Akashi melepaskan cengkraman tangannya pada rambut Chizu dengan kasar. Ia pun berjalan menuju rak kecil di samping tempat tidurnya tersebut. Mengambil sebuah gunting yang terlihat sangat tajam. Melihat hal itu Chizu berusaha untuk menjauhi Akashi, ia merangkak mundur melihat Akashi mendekatinya sambil membawa gunting tersebut.

Chizu berbalik mencoba segera pergi menghindari Akashi dengan cara merangkak. Namun ia terlambat, Akashi menggapai rambutnya dan menariknya kasar hingga ia terduduk. Chizu memberikan sedikit perlawanan pada Akashi, membuat Akashi berdecih tak menyukainya. Gadis yang selalu patuh dan menurut seperti Chizu membantahnya.

Ckris!

Mata Chizu membola seketika melihat Akashi memotong rambutnya tersebut. Mahkota kebanggaan yang selalu ia rawat pun kini mulai terpotong. Beberapa helaiannya terjatuh di lantai. Wajahnya memerah, air mata yang sedari tadi di bendungnya pun akhirnya tumpah seketika. Akashi memandangnya dengan tatapan kebencian, menurutnya hukuman itu masih belum cukup untuknya.
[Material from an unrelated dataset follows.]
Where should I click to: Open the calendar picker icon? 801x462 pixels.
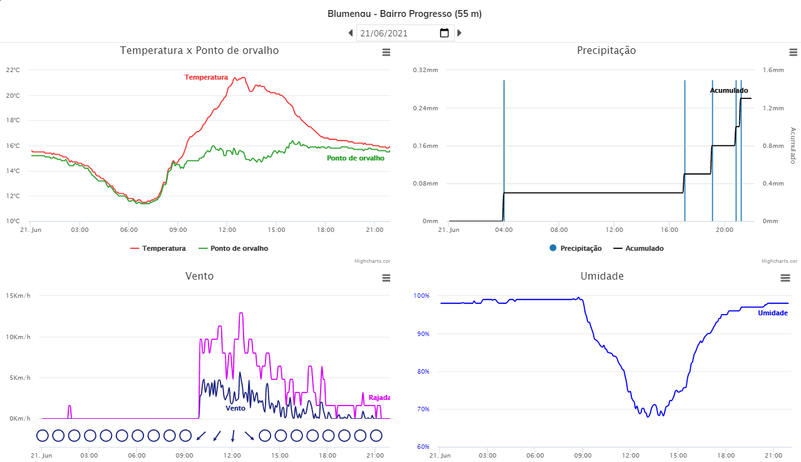445,33
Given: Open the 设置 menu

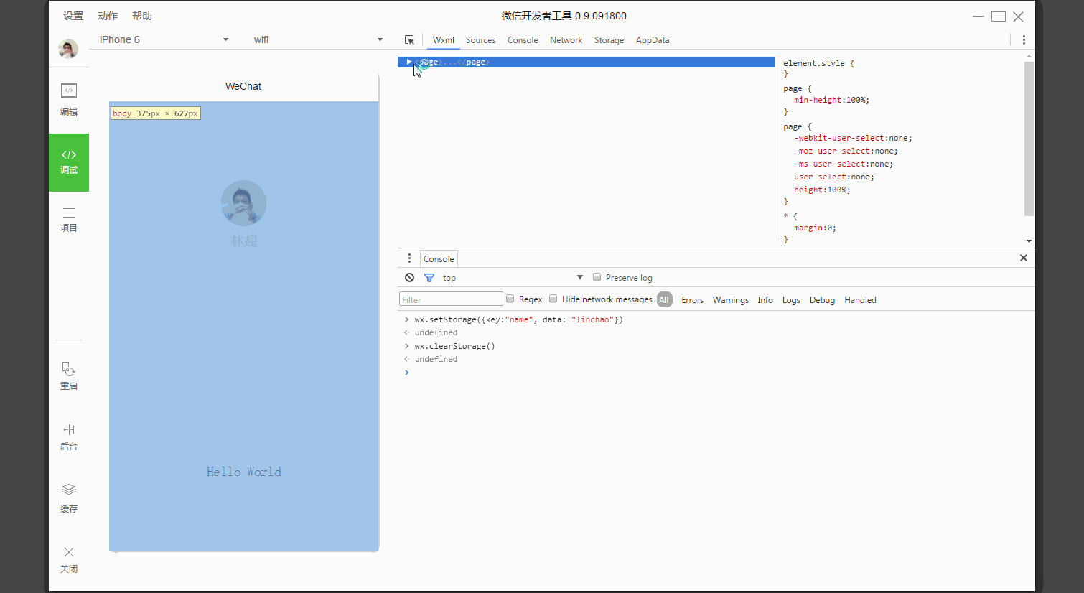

"S-Sei-kun... ke-kenapa kau memotong rambutku?" tanya Chizu dengan suara bergetar.

"Kenapa? Itu hukumanmu, dan jangan berpikir bahwa hanya ini hukumanmu Chizu." ujar Akashi dengan nada yang dingin.

"Tap—" ucapan Chizu terpotong akibat Akashi yang kembali menarik rambutnya.

"Jangan membantahku Chizu, kau tahu bukan jika aku tidak menyukai gadis pemberontak seperti itu?" Akashi berbisik pelan di telinga kanan Chizu.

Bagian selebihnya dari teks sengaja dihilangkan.